■ WORK TO BE COMPLETED ■
Reproduce the data exactly.

■ SUPPLIED ENTRIES ■
——

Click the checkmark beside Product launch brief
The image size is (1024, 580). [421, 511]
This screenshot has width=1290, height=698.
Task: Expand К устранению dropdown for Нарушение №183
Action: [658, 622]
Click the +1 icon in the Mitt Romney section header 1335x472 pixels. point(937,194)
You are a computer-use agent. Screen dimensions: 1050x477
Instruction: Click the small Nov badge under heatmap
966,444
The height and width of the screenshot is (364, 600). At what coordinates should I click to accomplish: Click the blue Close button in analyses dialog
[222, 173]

——

■ RESULT OF THE EXERCISE ■
Click the checkmark beside Product launch brief
The image size is (1024, 580). [421, 511]
This screenshot has width=1290, height=698.
Task: Expand К устранению dropdown for Нарушение №183
Action: [658, 622]
Click the +1 icon in the Mitt Romney section header 1335x472 pixels. point(937,194)
You are a computer-use agent. Screen dimensions: 1050x477
Instruction: Click the small Nov badge under heatmap
966,444
The height and width of the screenshot is (364, 600). At what coordinates should I click to accomplish: Click the blue Close button in analyses dialog
[222, 173]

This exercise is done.